When I’ve signed her up for extracurricular activities or sports, her stated goal has been, “to avoid contact with the ball and kids.” She tags along with me to gatherings where she interacts with my friends’ children, but since none of them are her same age, it’s more perfunctory than social.

Now, I’m not completely insensitive to her individuality. I realize that I have a budding introvert on my hands, but every child needs a friend. Every child deserves to experience a relationship fostered by shared interests and a mutual fondness, regardless of her social reticence, and my daughter is no exception.

Even she admitted it would be nice to have someone to play with on the weekends, or join her at the movies, or someone to buy a souvenir for when we visit her grandparents in Florida. But a parent can’t force these things. True friendship must develop organically, unencumbered by hovering adults.

Last year, shortly after returning from winter break, my wish came true. My daughter started talking about a girl named Agatha, who was in the other fourth grade class. She and Agatha played at recess, they ate lunch together, they both liked to read and thought “pretty” was overrated. I held my breath, not wanting to skew the delicate progression of what appeared to be a connection.

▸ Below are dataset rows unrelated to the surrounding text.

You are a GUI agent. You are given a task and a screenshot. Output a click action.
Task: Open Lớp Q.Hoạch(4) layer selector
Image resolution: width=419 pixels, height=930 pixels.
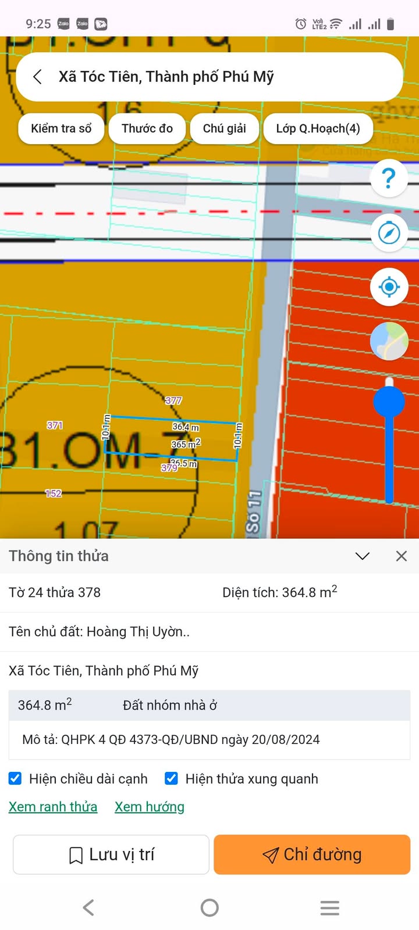tap(318, 128)
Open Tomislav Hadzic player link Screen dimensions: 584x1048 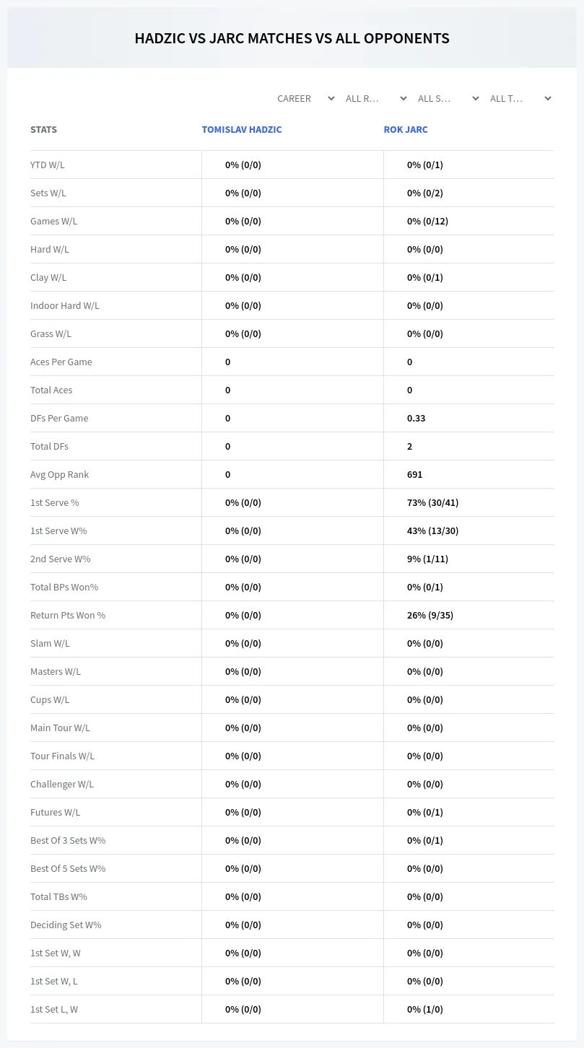pos(242,130)
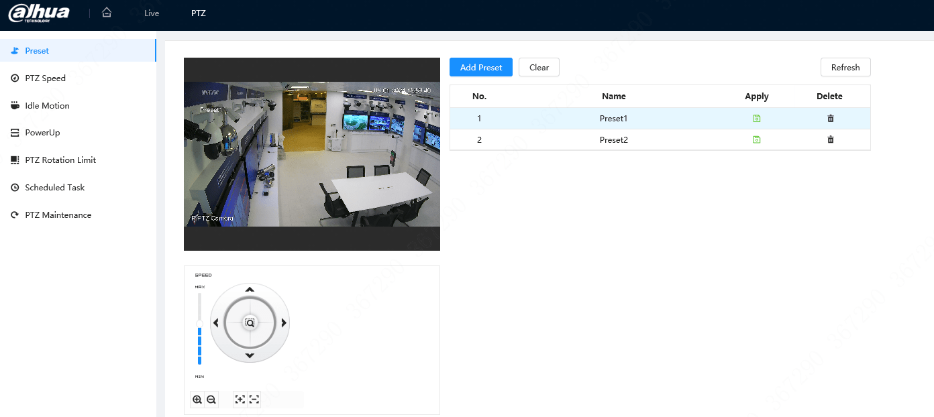Switch to the Live tab
934x417 pixels.
click(151, 13)
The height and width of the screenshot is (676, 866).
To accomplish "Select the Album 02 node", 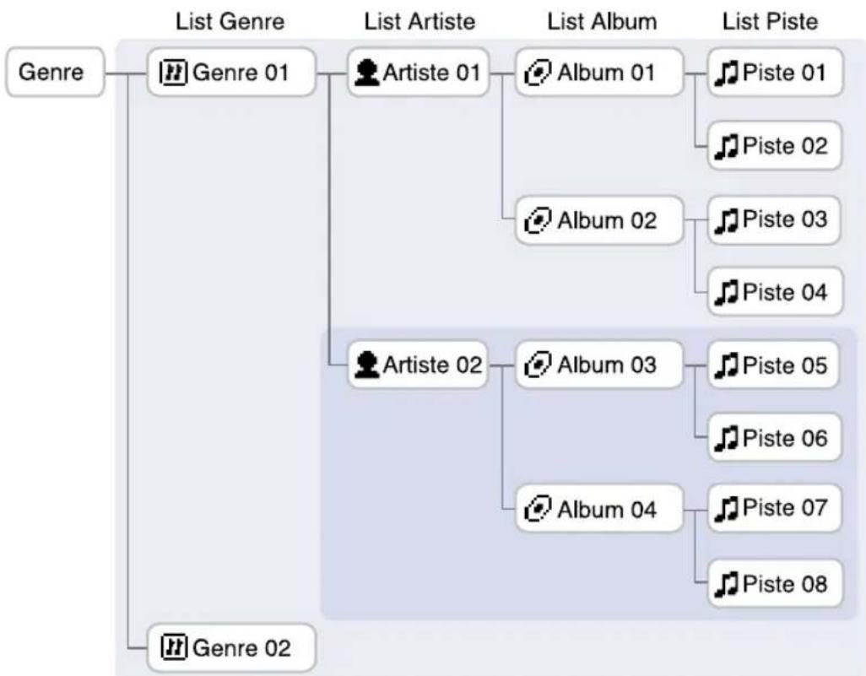I will 598,219.
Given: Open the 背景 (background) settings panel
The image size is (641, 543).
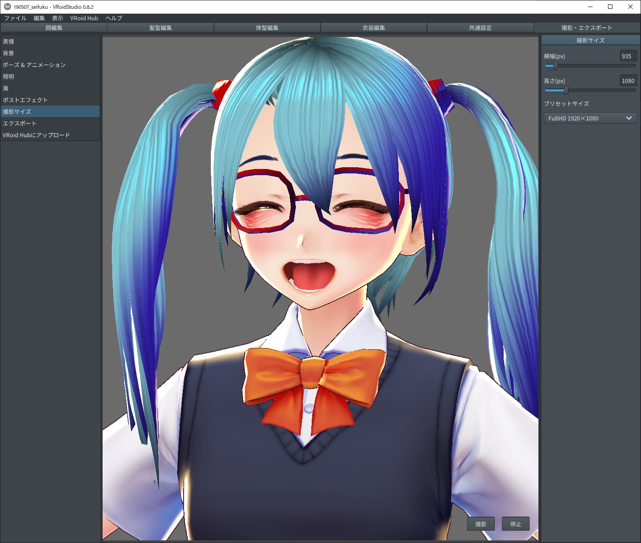Looking at the screenshot, I should pyautogui.click(x=8, y=53).
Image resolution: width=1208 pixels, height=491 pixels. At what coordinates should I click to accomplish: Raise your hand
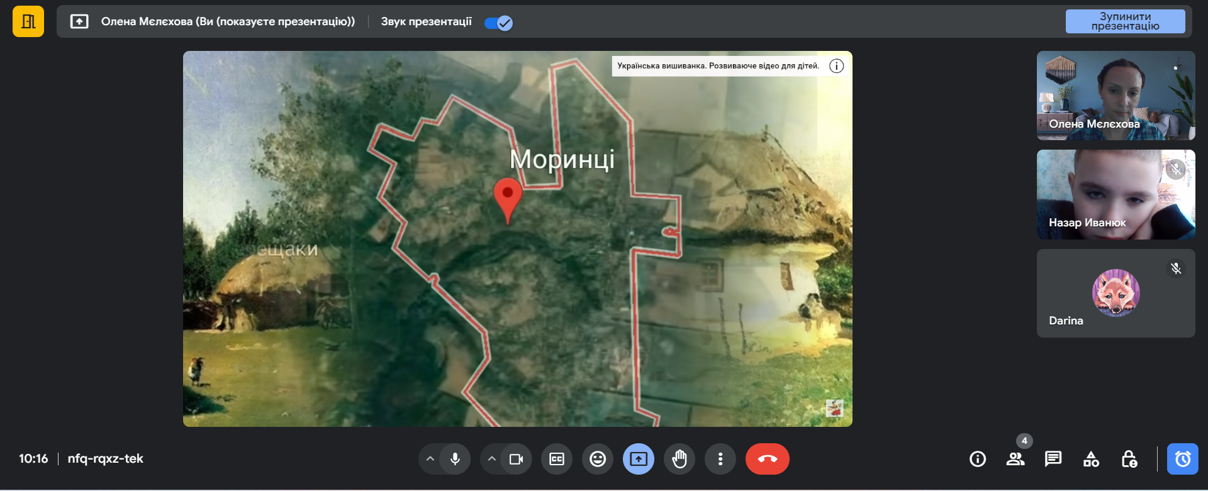(x=680, y=459)
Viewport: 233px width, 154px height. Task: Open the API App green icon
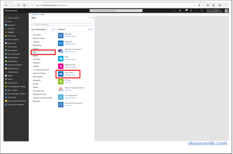pyautogui.click(x=61, y=81)
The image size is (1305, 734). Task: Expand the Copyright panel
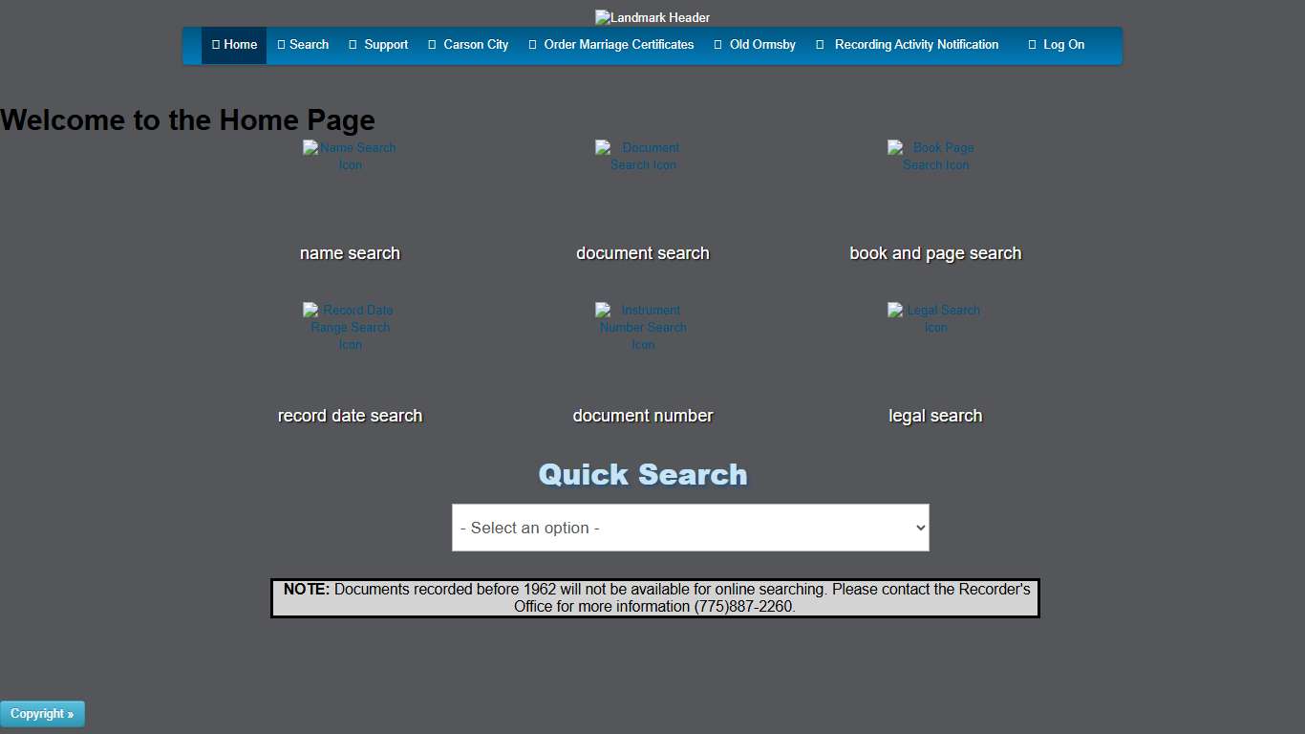click(x=42, y=713)
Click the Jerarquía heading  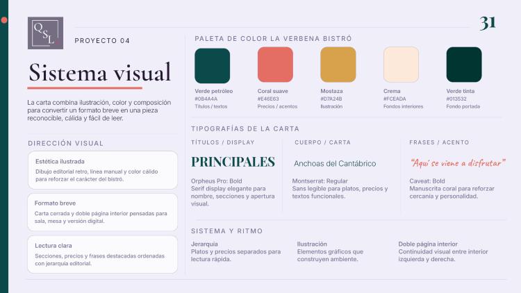click(x=204, y=244)
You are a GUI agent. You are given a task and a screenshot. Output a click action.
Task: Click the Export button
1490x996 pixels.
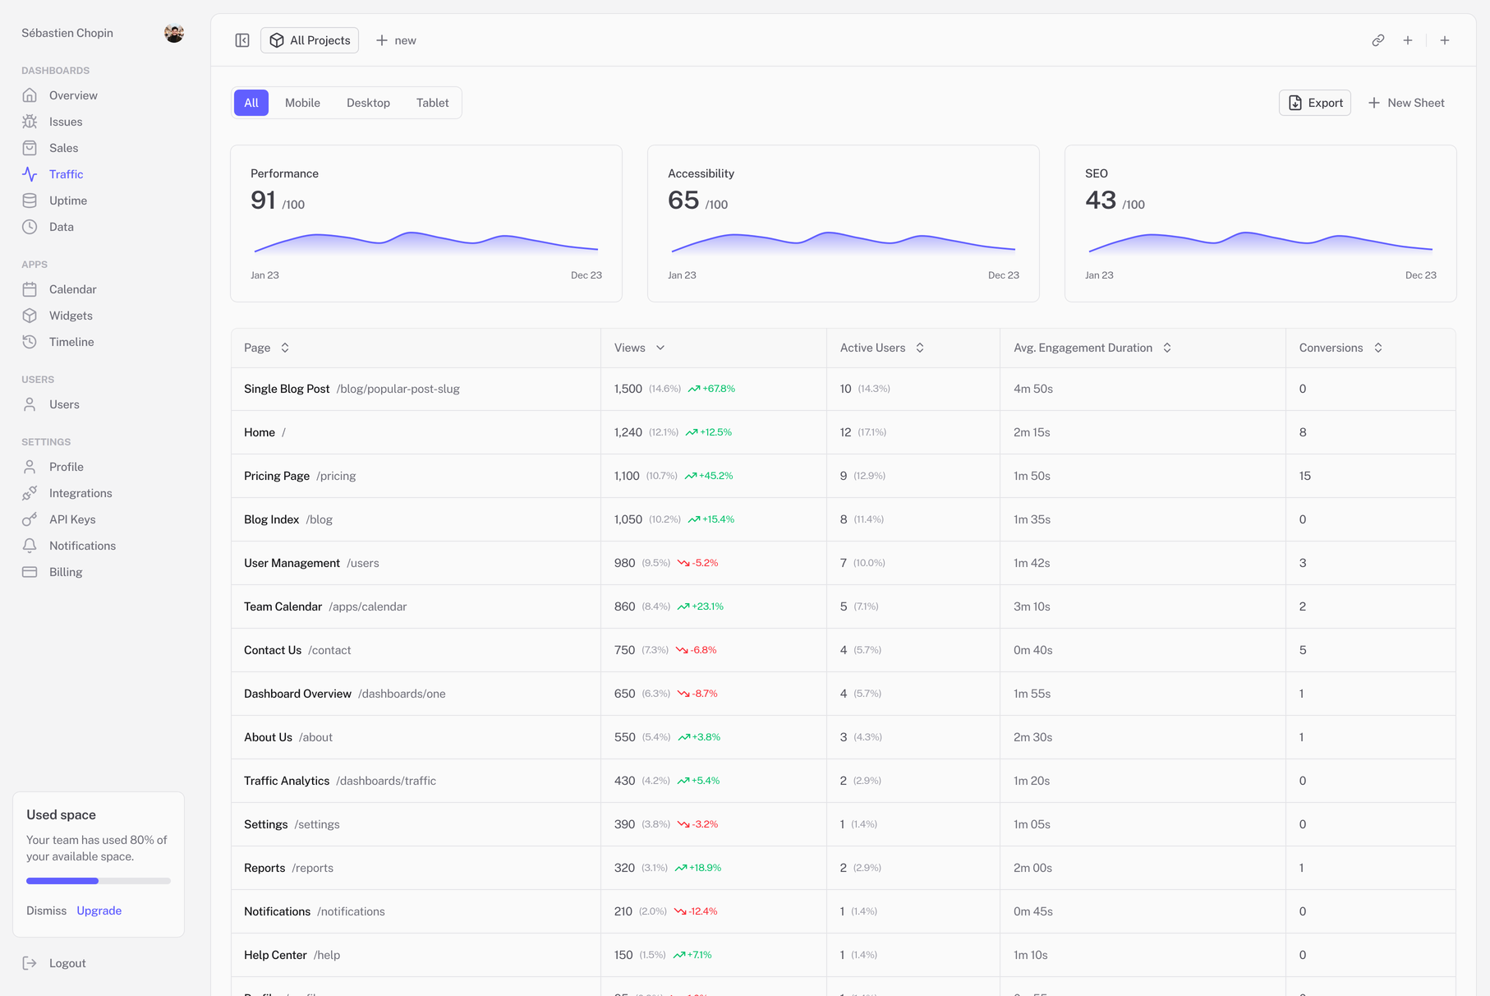(x=1314, y=103)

Weeks passed with steady news of Agatha, and I grew confident in my daughter’s assessment of their reciprocal bond. When the girls exchanged phone numbers, my mind raced ahead in its typical fashion, and I had visions of this turning into a lifelong friendship. I suggested my daughter take a big step – the first of its kind – and invite Agatha to spend the night. Her parents said yes, I friended her mother on Facebook, and my daughter and I started planning. I wanted Agatha to have the time of her life at our sleepover.

What actually happened

Agatha did, indeed, have a wonderful time at our house. She had such a wonderful time that she came back the following weekend, and the weekend after that. She gave me big hugs whenever I saw her at school and sent me a Valentine. She spent an entire rainy spring break week with us, watching movies and eating junk food.

She would send texts to my daughter, on my phone, and ask – in that direct, unfettered manner kids have – to come over. I always agreed. I figured Agatha must be as fond of my daughter as my daughter was of her, plus she was easy.

Unlike my daughter, Agatha ate everything I served, she made her bed without being asked, and she offered to help me put the groceries away. She even liked watching boring, grown-up shows on TV. One night when my husband and I sat down to watch the debates, my daughter naturally fled to her room, but Agatha stayed and curled up next to me on the couch. “I love politics,” she said, which I found both endearing and suspicious.

There were other things, too. Agatha took to lingering in the kitchen, long after my daughter ran outside to play, asking me with feigned interest about books, and films, and bras – topics she knew I couldn’t resist discussing. That she was trying to win my favor was admittedly flattering, but wasn’t she here to be my daughter’s best friend? Sometimes – but not always – my daughter would come back inside, looking for Agatha, wondering what was taking her so long.

“Who’s your best friend?” I asked my daughter pointedly one day.

“I don’t really have one.”

“Not Agatha?”

“Not Agatha,” yet Agatha was with us nearly every weekend.

I knew what I had to do

One day in early summer, I checked my phone to see a string of increasingly persistent texts from Agatha: Can I come over? Ask if I can come over. Text me back. Where are you? Fine, don’t text back.

I responded that it was not a good time, but we would be in touch. Immediately, Agatha wanted to know when, when, when? She was bored, her mom had no good food, could she please come over? When?

In my blind willingness to procure a friend for my daughter, I had created an odd, unhealthy relationship with a person whom my daughter was not particularly fond of, and I was going to have to end it. I had to break up with Agatha.

Six months later, my daughter is still an introvert—maybe even more of one. She listens more than she talks, and she’s alone more than with others. Agatha just now resumed speaking to her after weeks of the silent treatment, but I wouldn’t say they’re friends.

As for me, I learned my lesson: Friendship can’t be forced any more than the need for it can be projected.